This is ex 4.22 from chapter 1 of''Brownian motion, martingales, and stochastic calculus by Jean-Francois Le Gall''.
exercise 4.22: Processes on defined on a probability space $(\Omega,\mathcal{F},P)$ equipped with a complete filtration $(\mathcal{F}_t)_{t \in [0,\infty]}$. Let U be an $\mathcal{F}_0$-measurable real random variable, and let M be a continuous local martingale. Show the process $N_t=UM_t$ is a continuous local martingale.
Definition of continuous local martingale:an adapted process $M=(M_t)_{t \geq 0}$ with continuous sample paths and such that $M_0=0$ a.s. is called a continuous local martingale if there exists a nondecreasing sequence $(T_n)_{n \geq 0}$ of stopping times such that $T_n \uparrow \infty$ and, for every n, the stopped process $M^{T_n}$ is a uniformly integrable martingale.
Property of continuous local martingale: A martingale with continuous sample paths is a continuous local martingale and the sequence $T_n=n$ reduces M.
I am not sure [https-//math.stackexchange.com/questions/4289186/how-to-prove-that-um-t-t-geq-0-is-a-continuous-local-martingale?rq=1][1] this is a feasible way, since ex 4.22 has a stronger condition with a complete filtration.
Bounty: I haven't made any further progress, so an answer is appreciated.

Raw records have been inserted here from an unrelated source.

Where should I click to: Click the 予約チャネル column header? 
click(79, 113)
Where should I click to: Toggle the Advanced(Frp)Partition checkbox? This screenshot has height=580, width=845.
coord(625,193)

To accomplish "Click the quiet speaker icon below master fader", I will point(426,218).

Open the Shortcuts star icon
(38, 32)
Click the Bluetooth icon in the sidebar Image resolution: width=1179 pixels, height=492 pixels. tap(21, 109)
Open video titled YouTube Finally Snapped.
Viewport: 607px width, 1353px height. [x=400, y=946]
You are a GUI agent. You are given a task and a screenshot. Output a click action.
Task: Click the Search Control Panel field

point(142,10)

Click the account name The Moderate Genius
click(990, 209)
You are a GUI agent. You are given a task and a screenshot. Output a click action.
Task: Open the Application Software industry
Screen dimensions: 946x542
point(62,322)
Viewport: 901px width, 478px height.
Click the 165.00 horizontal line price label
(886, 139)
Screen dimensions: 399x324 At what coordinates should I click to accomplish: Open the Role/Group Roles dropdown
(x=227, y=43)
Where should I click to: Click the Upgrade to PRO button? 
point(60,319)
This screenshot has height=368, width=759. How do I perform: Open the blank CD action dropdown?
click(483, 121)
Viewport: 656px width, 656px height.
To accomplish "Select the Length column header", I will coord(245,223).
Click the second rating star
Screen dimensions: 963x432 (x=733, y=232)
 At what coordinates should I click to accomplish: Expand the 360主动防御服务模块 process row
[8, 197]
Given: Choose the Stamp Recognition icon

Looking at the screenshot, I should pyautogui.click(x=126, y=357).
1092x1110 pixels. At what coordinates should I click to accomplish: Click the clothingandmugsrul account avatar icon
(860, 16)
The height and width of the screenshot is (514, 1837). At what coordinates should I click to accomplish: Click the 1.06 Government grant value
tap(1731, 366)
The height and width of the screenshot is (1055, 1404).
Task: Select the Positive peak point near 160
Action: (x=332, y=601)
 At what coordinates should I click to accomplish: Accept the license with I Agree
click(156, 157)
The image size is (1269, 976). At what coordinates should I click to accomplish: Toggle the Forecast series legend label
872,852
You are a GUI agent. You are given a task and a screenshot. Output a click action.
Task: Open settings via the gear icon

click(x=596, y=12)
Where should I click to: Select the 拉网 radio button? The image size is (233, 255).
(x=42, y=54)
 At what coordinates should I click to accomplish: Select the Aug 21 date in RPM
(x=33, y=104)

update: I will follow neijimban's hint and try the techniques used in prop 4.7 of the book: We write $M_t=M_0+N_t.$ there exists a sequence $(T_n)$ of stopping times that reduces N. Then if $s \leq t$, we have for every n, $N_{ s \wedge T_n}=E[N_{ t \wedge T_n} | \mathcal{F}_s]$. Adding both sides the random variable $M_0$ (which is $\mathcal{F}_0$-measurable and in $L^1$ by assumption), we get $M_{s \wedge T_n}=E[M_{t \wedge T_n} | \mathcal{F}_s]$. Then I am not sure if we can assume there is a random variable Z such that $|M_{t \wedge T_n}| \leq Z$, and then proceed by dominated convergence to get that $M_{ t \wedge T_n}$ converges to $M_t$ in $L^1$. Then as $n \rightarrow \infty$, we get $M_s=E[M_t | \mathcal{F}_s]$ to get uniformly integrable. Let $\tau_n= \inf \{t \geq 0: |UM_t| \geq n\}$ or $\tau \wedge T_n$ where $(T_n)_{n \geq 0}$ reduces $M$. Since $T_n$ are stopping times and $M^{T_n}$ is a continuous local martingale and $|M^{T_n}| \leq n$. If we assume $M_0 \in L^1$, $M^{T_n}$ is dominated by $n+|M_0|$. So $\lim_{n \rightarrow \infty} \int_{|M^{T_n}|>n} |M^{T_n}| dP(\omega)=0$ and this is the continuous local martingale. I am not sure if this works, so please provide an alternative if this is not correct, thanks!